PROBLEMA BREVE A –
¿De qué color están pintados hoy los bancos de la estación en el texto sobre la estación de Santos Lugares?
PROBLEMA BREVE B –
Continúa el texto sobre la estación de Santos Lugares a partir de su última oración.

30 de abril de 2011

A la memoria de un maestro

Una vez miré una foto en blanco y negro de Sábato. Está rígido, oculto tras los anteojos, con las manos en lo más profundo de los bolsillos del sobretodo, mirando a la cámara y sintiendo tal vez que todo es un fastidio, que en Santos Lugares o donde sea, toda su vida ya es un fastidio ineludible. Desde que la descubrí, siempre me gustó sentarme allí mismo a esperar el tren. Pero hoy la estación no tiene la misma traza que tuvo aquella tarde, hace 12 años. Hoy es un día de sol y los bancos están pintados otra vez de naranja. Aquella tarde la lluvia caía fuerte y golpeaba contra el techo de chapa de los andenes. Estaba yo solo en la estación, hacía frío y ya había vuelto de la casa de Natalia, había caminado todas las cuadras bajo la lluvia y llorando sin parar, sin vergüenza alguna porque alguien me viera; tenía la sensación de que jamás volvería a pisar Santos Lugares otra vez. Las calles estaban vacías en esa tarde inmensamente gris y yo caminé hasta la estación, me senté en ese banco y seguí llorando, porque ya no había otra cosa que hacer más que llorar. Llorar y mirar ese banco y esas ventanas y recordar que también Sábato habría sentido aquí algún tipo de desgarro en el alma; llorar y percatarme de que minutos antes había bajado del tren y no me había acordado de Sábato ni del banco. Todavía tenía que pasar por Lourdes a sentarme y rezar, ya no perdía nada con hacerlo, ya era momento de hacerlo luego de tantos años renegando de Dios. Ahora era necesario despertar y saber que Dios había estado siempre conmigo. Estuvo la primera vez que discutí con Natalia sobre su existencia. Estuvo cuando mi tía abrió una página de la Biblia para leernos un pasaje y resultó ser el mismo que Natalia había leído días antes. Y cuántas otras veces estuvo y no lo vi. Ahora, en cambio, sabía que Dios me esperaba para perdonarme, ahora que estaba rendido a su fuerza inmensa necesitaba su piedad, podía darlo todo a cambio, mi lealtad hasta la muerte, mi devoción incondicional, todo, pero necesitaba a Natalia de vuelta. Y fui a Lourdes para pedírselo, luego de abrir decenas de veces la Biblia en las librerías para encontrar alguna señal, luego de invocarlo noche tras noche antes del sueño. Solamente me faltaba entrar en la iglesia y hablarle francamente, desvestir el alma y mostrarle toda mi vergüenza y mi sumisión, demostrarle que toda humillación sería poca cosa frente a lo que podría hacer por él si me devolvía a Natalia.

DATOS DISPONIBLES –
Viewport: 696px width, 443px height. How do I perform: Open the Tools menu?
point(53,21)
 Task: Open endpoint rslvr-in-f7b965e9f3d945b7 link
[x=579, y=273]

RESPUESTA ESCRITA A –
De naranja.

RESPUESTA ESCRITA B –
Nunca supe, sin embargo, si esa tarde Dios entró conmigo a su casa, porque cuando ella apareció todo el mundo volvió a ser el que era. Nos sentamos en la cocina, con la mesa repleta de libros y apuntes: “mirá si me tenías adoctrinada, que cuando escuché que golpeaban, en quien primero pensé fue en vos y corrí a apagar el cigarrillo”. "Podés fumar todo lo que quieras, le dije, ya no me importa". Luego la tomé de la mano, "quiero que hagas algo por mí, murmuré, quiero que me acompañes a un lugar". Y entonces le dije que había ido a Lourdes y que había pedido por nosotros, que finalmente me había rendido a Dios, que ya creía, pero que ahora debíamos hacerlo los dos, debíamos ir juntos y pedirle de rodillas que nos ayudara a seguir.
Desde este banco y un día como hoy es fácil acordarse de los detalles y dibujar silogismos, pero ese día, frente a ella, los detalles me pegaron cachetazos en plena cara y no pude pensar. De haber podido, acaso no le habría insistido; no habría visto a Natalia seguir tomando su té como si no le importara que yo había empezado a creer; no la habría escuchado felicitarme por el gran paso y repetir como una sentencia que no iría conmigo a ninguna iglesia; no le habría permitido acariciarme la cabeza cuando empecé a llorar sobre sus piernas; no la habría escuchado decirme enojada que ya no podía verme llorar. La lucidez me habría permitido dar una última ojeada a la cocina, al living por donde pasamos segundos después, yo delante y ella detrás. Pero no hubo lucidez ni Dios ni mundo. Nos dimos un beso en la boca y por un instante sentí que si eso era posible quizá todo lo demás también. En cambio, cuando salí estaba vacío, en carne viva. La lluvia me lastimó, también el frío; el agua me pegó con fuerza y sentí que tenía los pies congelados. Caminé otra vez hasta la estación de Santos Lugares y me senté en este mismo banco a esperar que llegara el tren. Fue entonces cuando me acordé de Sábato y de la foto, cuando otra vez la lluvia y el frío en los pies desaparecieron y volví a llorar. Todavía faltaban algunas semanas antes de que empezara a pensar en el gas y a mirarme las venas con insistencia.

3 comentarios:

Yurena Guillén dijo...

¡Por el maestro!

Qué tristeza deja...

Un abrazo, Diego.

Mixha Zizek dijo...

Diego una hermosa entrada, es una época donde muchos escritores están partiendo. Pero nadie como Ernesto Sábato para mi fue un escrtitor fundamental en mi escritura, sus libros y palabras fueron parte de mi crecimiento y por eso me dio uan terrible tristeza su perdida. Cuando me gradué en la universidad hice mi tesis sobre su obra. Ahora que escribo sobre él retomo sus palabras. Adios al maestro Ernesto!


un abrazo Diego.

Tristancio dijo...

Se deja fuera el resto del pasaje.